_Exercise details_. Your result will be the set of lines with "cell", copied from the material below.

_Input_.

::::::

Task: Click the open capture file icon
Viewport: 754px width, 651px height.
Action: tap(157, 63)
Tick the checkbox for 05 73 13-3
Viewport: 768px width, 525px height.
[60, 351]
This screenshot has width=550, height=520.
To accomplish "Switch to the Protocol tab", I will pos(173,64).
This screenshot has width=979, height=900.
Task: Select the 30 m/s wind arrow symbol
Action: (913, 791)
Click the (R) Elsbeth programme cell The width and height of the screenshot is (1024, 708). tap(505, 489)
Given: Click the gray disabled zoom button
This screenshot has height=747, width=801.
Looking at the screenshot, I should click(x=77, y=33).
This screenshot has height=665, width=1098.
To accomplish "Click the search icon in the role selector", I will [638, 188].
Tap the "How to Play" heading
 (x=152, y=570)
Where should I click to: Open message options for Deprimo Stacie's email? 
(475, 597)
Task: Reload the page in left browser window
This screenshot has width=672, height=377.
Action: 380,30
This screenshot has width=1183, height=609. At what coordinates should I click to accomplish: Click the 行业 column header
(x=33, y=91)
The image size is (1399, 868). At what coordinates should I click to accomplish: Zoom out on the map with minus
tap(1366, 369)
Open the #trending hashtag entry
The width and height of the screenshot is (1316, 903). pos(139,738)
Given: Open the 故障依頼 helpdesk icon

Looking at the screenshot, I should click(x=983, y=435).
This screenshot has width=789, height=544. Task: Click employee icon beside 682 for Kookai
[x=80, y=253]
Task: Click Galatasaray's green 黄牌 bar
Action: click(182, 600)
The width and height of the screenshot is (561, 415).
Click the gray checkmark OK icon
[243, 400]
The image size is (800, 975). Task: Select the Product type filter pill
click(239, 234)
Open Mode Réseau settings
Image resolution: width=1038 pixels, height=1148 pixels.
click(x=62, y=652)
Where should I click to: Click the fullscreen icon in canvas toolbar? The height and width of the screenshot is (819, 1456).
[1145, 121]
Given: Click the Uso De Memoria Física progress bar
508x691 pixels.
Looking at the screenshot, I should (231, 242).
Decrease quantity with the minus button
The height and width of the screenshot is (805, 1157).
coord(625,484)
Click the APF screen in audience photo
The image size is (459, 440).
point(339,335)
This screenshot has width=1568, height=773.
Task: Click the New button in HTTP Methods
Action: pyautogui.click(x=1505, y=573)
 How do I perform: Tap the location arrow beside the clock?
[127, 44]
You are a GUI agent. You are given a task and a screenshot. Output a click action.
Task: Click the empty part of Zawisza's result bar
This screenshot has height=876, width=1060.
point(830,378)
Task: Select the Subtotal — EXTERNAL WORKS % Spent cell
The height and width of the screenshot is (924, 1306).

::::::

_Response box_.
Click the (R) Elsbeth programme cell The width and height of the screenshot is (1024, 708). tap(505, 489)
Task: Select the Subtotal — EXTERNAL WORKS % Spent cell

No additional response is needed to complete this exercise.